Eski ABD Başkanı Donald Trump'a karşı yöneltilen tarihi "sus payı" davası, önemli bir dönemece daha ulaştı. Davanın seyri hakkında kamuoyunda büyük bir merak ve dikkat var. Son gelişme ise, 12 kişilik mahkeme jürisinin seçiminin tamamlanmasıyla ilgili.
Mahkeme jürisi seçimi, genellikle davanın geleceği ve sonucu üzerinde önemli bir etkiye sahip olabilir. Trump'ın avukatları ve savcılar, jürinin kimliklerini, geçmişlerini ve herhangi bir önyargılarını dikkate alarak seçim yaparlar. Bu nedenle, jürinin seçimi davanın adil bir şekilde ilerlemesi açısından kritik öneme sahip.
Trump, jürinin seçimi sürecinde kampanya programının aksamasını eleştirdi. Kampanya için farklı yerlerde olması gerektiğini belirtti ve bu durumun kendisini olumsuz etkilediğini vurguladı. Ancak, adaletin işlemesi ve davanın adil bir şekilde yürütülmesi için mahkeme sürecine katılmaya devam ettiğini ifade etti.
Bu dava, Trump'ın başkanlık dönemi sırasında sessizlik anlaşmaları imzalayan bazı kadınlarla ilgili. Trump'ın avukatları, bu anlaşmaların geçersiz olduğunu ve federal seçim yasalarını ihlal etmediğini savunuyorlar. Ancak savcılar, Trump'ın sessizlik anlaşmaları yoluyla seçim kampanyası sırasında yasadışı ödemeler yaptığını iddia ediyorlar.
Jüri seçiminin tamamlanması, davanın ana duruşmasına yaklaşıldığını gösteriyor. Bundan sonra, savcılar ve Trump'ın avukatları, delil sunumları ve argümanlarını sunmak için mahkemeye hazırlanacaklar. Kamuoyu, bu tarihi davanın nasıl bir sonuca ulaşacağını ve Trump'ın siyasi ve hukuki kariyeri üzerindeki etkilerini merakla takip ediyor.
Eski ABD Başkanı Donald Trump, 2016 başkanlık seçimleri öncesinde müstehcen film oyuncusu bir kadınla ilişki yaşadığı iddiasıyla gündeme gelen ve "sus payı" ödemekle suçlandığı davanın üçüncü duruşmasında New York'taki Manhattan Ceza Mahkemesi'nde hakim karşısına çıktı. Duruşma sırasında jüri seçimi titizlikle yapıldı ve tarafsızlığından emin olunamayan adaylar eledi. Yargıç Juan Merchan, günün sonunda 12 kişilik jürinin tamamının belirlendiğini duyurdu ve 6 kişilik yedek üyelerden birinin seçildiğini açıkladı.
Ancak Trump'ın duruşmalardaki konuşma yasağını ihlal ettiği iddiaları da gündemi meşgul etti. Savcılar, Trump'ın daha önce konulan yasakları ihlal ettiğini belirtti ve bu durumun sona erdirilmesi gerektiğini vurguladı. Trump'ın mahkemede geçirdiği zamanın, 2024 başkanlık yarışı için seçim kampanyası yürütmesi gereken süreyi kısıtladığına dair şikayetleri de gündeme geldi. Trump, mahkeme salonunun soğukluğundan şikayet ederek duruşma sonrasında açıklamalarda bulundu ve mahkemede geçirdiği günlerin kampanya için harcanması gereken zaman olduğunu dile getirdi.
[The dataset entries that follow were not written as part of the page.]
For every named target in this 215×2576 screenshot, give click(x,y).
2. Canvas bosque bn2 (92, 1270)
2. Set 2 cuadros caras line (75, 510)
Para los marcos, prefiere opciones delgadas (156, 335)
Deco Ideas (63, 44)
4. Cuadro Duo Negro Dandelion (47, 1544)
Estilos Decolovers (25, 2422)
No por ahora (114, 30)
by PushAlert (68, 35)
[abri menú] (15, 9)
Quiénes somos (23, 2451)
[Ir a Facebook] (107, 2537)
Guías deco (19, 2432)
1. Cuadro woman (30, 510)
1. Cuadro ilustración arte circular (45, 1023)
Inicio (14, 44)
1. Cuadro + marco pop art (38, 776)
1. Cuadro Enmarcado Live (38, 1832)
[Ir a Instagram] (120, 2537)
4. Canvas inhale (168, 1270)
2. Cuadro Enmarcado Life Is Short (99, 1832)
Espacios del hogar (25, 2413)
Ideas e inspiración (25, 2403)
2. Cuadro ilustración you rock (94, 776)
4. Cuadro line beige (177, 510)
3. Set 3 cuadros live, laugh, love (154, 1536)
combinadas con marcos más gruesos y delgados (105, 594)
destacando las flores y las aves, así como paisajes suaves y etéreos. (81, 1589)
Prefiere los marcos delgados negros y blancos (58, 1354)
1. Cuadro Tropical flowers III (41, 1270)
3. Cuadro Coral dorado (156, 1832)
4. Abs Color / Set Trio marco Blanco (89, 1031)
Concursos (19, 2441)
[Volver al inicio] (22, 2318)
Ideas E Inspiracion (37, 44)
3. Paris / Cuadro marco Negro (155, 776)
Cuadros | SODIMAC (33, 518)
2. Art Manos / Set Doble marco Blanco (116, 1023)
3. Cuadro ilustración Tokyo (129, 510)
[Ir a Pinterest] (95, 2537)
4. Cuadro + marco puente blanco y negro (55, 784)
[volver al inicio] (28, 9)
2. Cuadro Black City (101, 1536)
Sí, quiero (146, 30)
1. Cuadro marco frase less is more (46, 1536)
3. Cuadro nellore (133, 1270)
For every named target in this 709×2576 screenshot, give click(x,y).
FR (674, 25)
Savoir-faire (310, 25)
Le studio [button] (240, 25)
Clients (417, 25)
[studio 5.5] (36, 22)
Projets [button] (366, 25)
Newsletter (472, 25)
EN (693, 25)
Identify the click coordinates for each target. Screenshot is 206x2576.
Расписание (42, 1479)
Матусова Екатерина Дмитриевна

Davanın temelinde, Trump'ın müstehcen film oyuncusu bir kadınla ilişki yaşadıktan sonra sus payı ödemek ve bu ödemeyi örtbas etmek için resmi kayıtları tahrif etmekle suçlanması yer alıyor. Kamuoyunda "sus payı" davası olarak bilinen bu dava, Trump'ın ABD tarihinde bir ceza davasında yargılanan ilk eski ABD Başkanı olması nedeniyle büyük önem taşıyor. Savcılar, Trump'ın daha önce konulan konuşma yasağını ihlal ettiği gerekçesiyle para cezası talep ederken, Trump'ın 4 yıla kadar hapis cezası alabileceği belirtiliyor.
Dava, Amerikan kamuoyunun yakından takip ettiği bir süreç haline gelmiş durumda. Trump'ın duruşmalardaki tutumu ve davranışları, medya ve halk tarafından geniş çapta değerlendirilip tartışılıyor. Bu dava, ABD'nin siyasi ve hukuki tarihinde önemli bir dönüm noktası olabilir ve sonucu, Trump'ın siyasi kariyeri üzerinde derin etkiler bırakabilir.